|
|||
|
NEWS ABOUT CORPORATE GOVERNANCE -
The Board of Directors on the Agenda ®
Year I – No. 2 Editor: Luciano Carvalho Ventura “The
Board of Directors and the Family Business”. 1
– The Origins of the Family Business Since
the beginning of time, human beings have accumulated wealth, in addition
to developing means of defense and of transferring this wealth to future
generations. This process of accumulating wealth has always been
challenging and no less testing is the process of protecting and
transferring such gains. History abounds in examples of nations, countries,
companies, families, and individuals whose wealth has vanished over time. These
setbacks in maintaining and transferring wealth have grown in proportion
to the increasing complexity of today’s world and to the many different
varieties of wealth (property, financial investments, etc.), and the
process of protecting and transferring companies to the next generation
has, by far, been the hardest and complicated of all. Here, we are talking
about the family business, one that, as a rule, is born of the success of
a single entrepreneur, whose chief personal characteristics, among others,
are the capacity for risk-taking, dedication, persistence, and a degree of
independence well above the average. Statistics
show that most family businesses have a short life span, since only thirty
percent (30%) continue into the second generation and, of these, a mere
ten percent (10%) survive a third generation.
- - - -
▸ Goal of the exercise:
Reproduce the article on family businesses above in full, word for word. The material that comes after the article is separate from it.

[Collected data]
- - - -
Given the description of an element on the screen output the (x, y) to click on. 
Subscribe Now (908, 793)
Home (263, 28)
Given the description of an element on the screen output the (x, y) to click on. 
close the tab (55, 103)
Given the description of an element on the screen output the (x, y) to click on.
- - - -
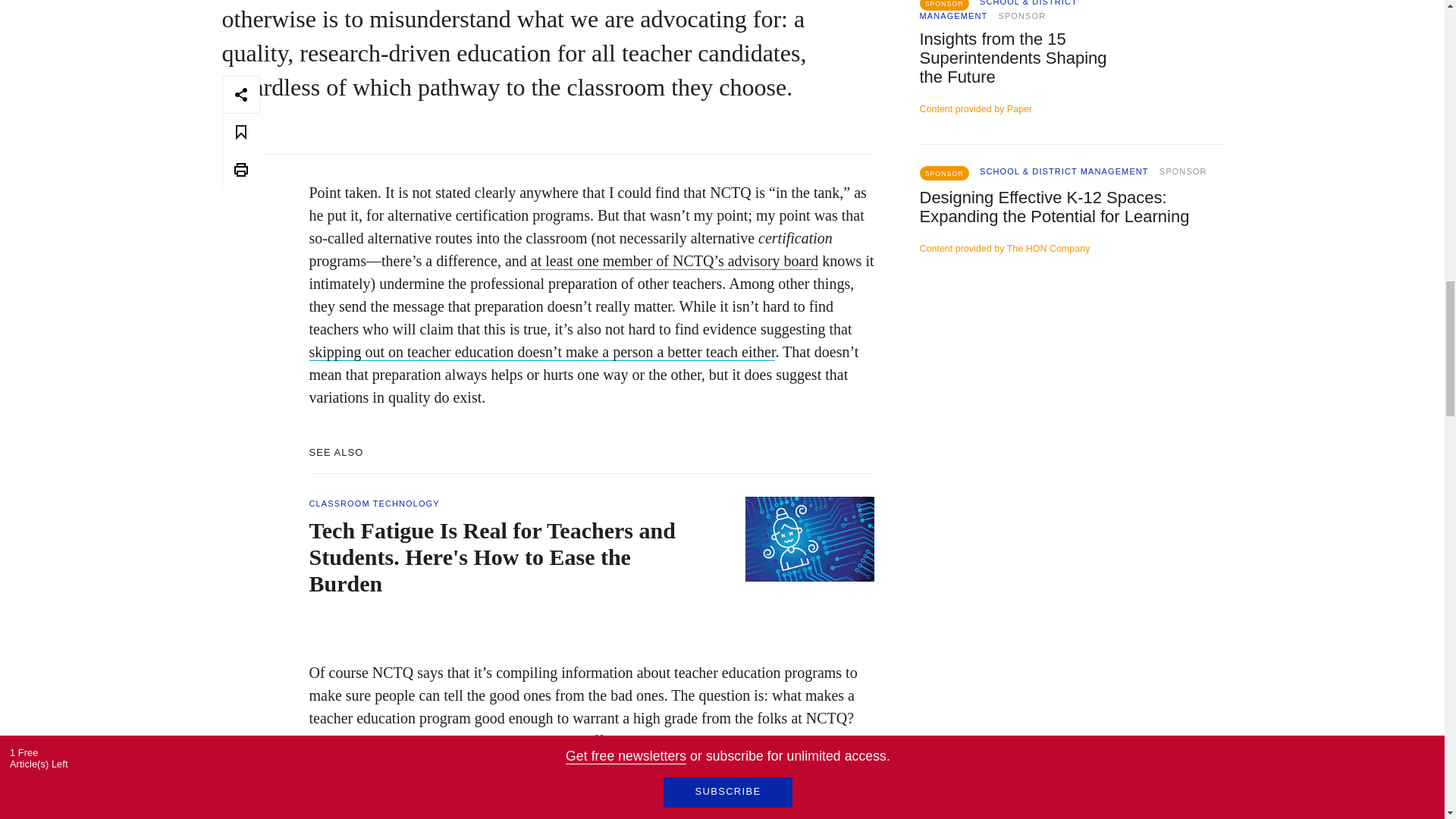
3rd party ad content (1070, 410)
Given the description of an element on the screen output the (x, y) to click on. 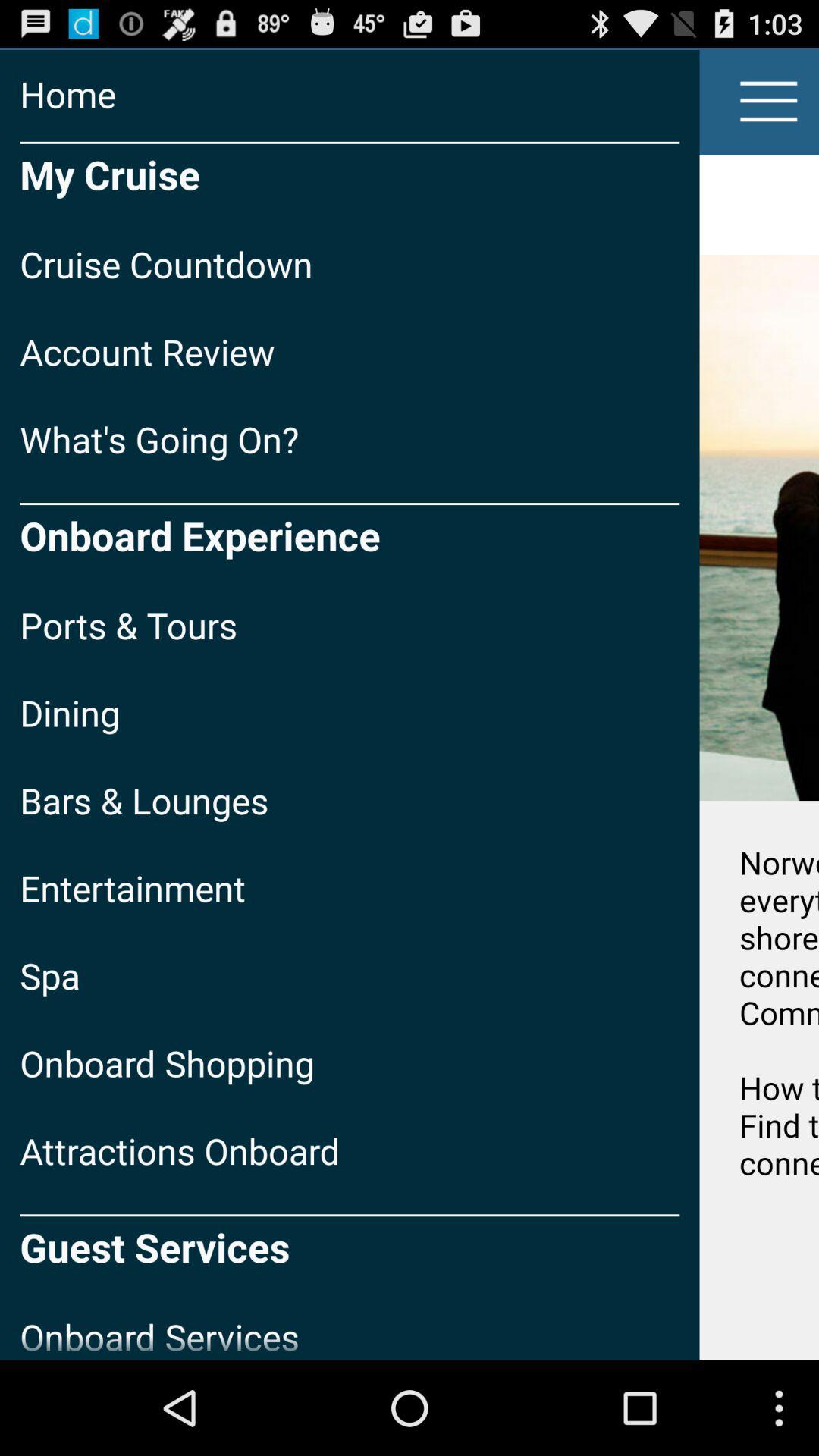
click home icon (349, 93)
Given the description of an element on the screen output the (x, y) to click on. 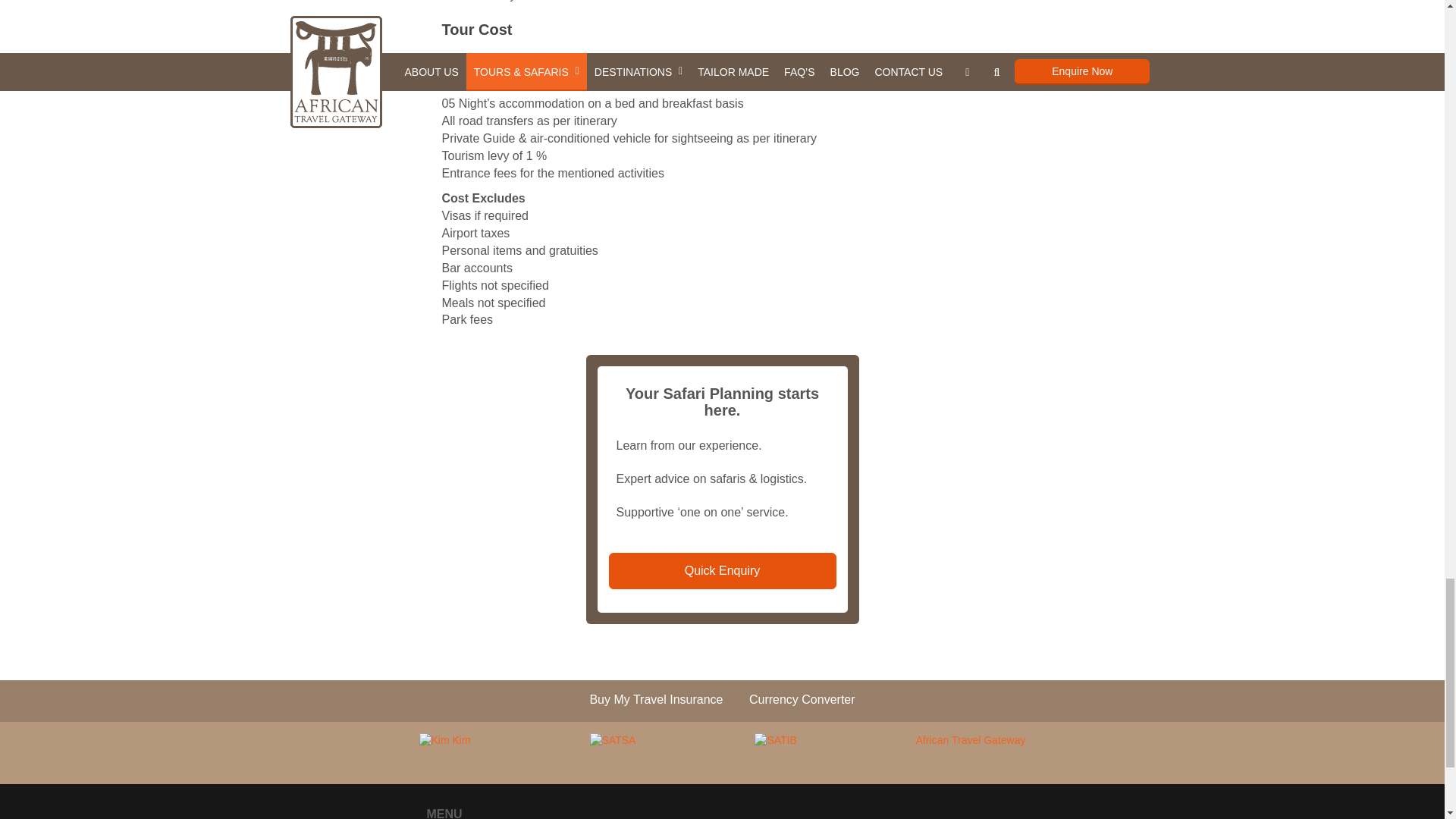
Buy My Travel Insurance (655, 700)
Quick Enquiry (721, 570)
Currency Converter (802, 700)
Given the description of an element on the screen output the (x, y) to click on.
- - - -
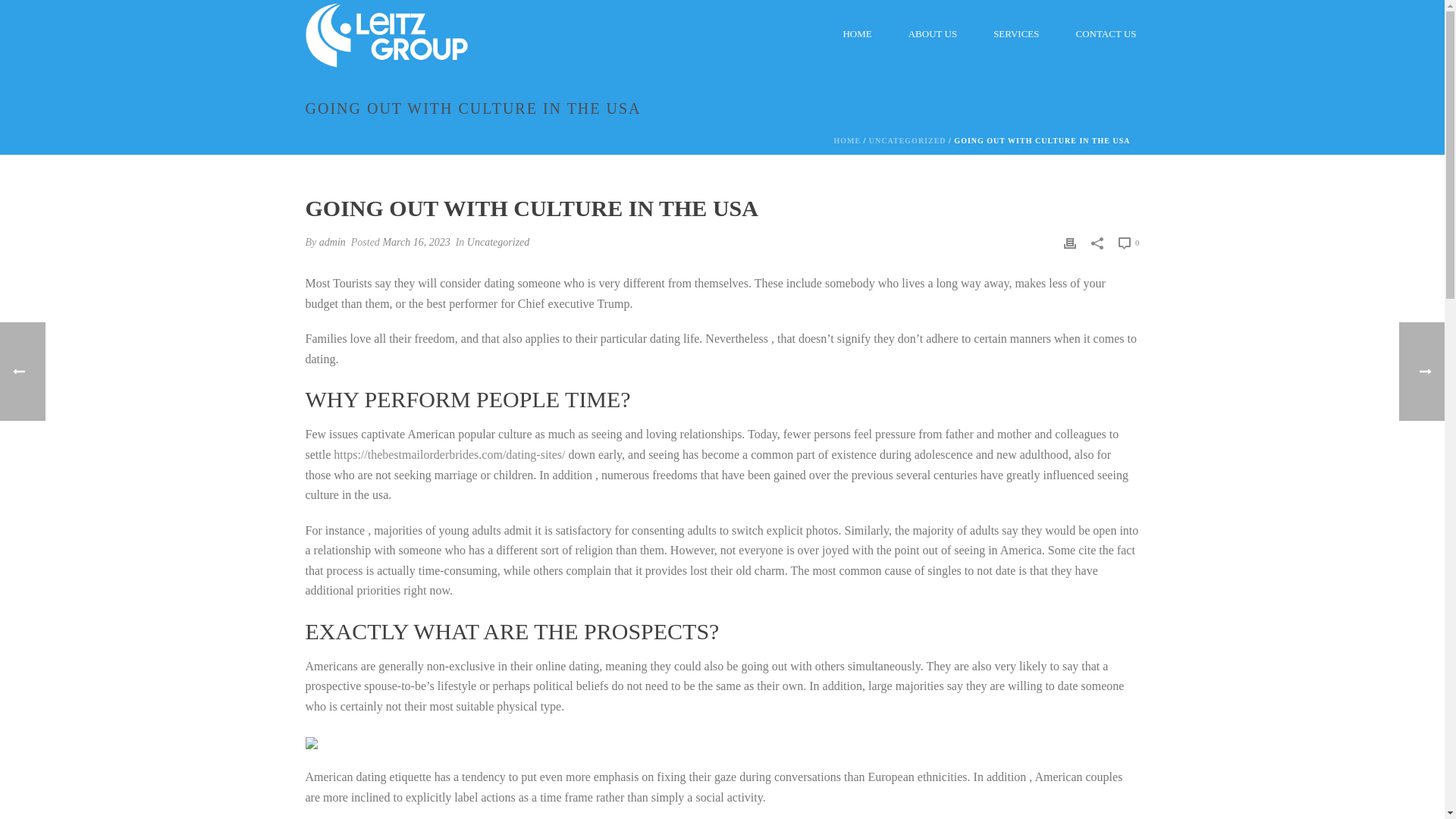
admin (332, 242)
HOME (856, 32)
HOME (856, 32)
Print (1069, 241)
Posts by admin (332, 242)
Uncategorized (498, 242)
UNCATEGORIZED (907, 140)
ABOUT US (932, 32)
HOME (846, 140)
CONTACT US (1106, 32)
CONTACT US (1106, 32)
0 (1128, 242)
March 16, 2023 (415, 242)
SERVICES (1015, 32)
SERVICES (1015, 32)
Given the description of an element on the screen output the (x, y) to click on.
- - - -
▸ Output of the task:
|
|||
|
NEWS ABOUT CORPORATE GOVERNANCE -
The Board of Directors on the Agenda ®
Year I – No. 2 Editor: Luciano Carvalho Ventura “The
Board of Directors and the Family Business”. 1
– The Origins of the Family Business Since
the beginning of time, human beings have accumulated wealth, in addition
to developing means of defense and of transferring this wealth to future
generations. This process of accumulating wealth has always been
challenging and no less testing is the process of protecting and
transferring such gains. History abounds in examples of nations, countries,
companies, families, and individuals whose wealth has vanished over time. These
setbacks in maintaining and transferring wealth have grown in proportion
to the increasing complexity of today’s world and to the many different
varieties of wealth (property, financial investments, etc.), and the
process of protecting and transferring companies to the next generation
has, by far, been the hardest and complicated of all. Here, we are talking
about the family business, one that, as a rule, is born of the success of
a single entrepreneur, whose chief personal characteristics, among others,
are the capacity for risk-taking, dedication, persistence, and a degree of
independence well above the average. Statistics
show that most family businesses have a short life span, since only thirty
percent (30%) continue into the second generation and, of these, a mere
ten percent (10%) survive a third generation.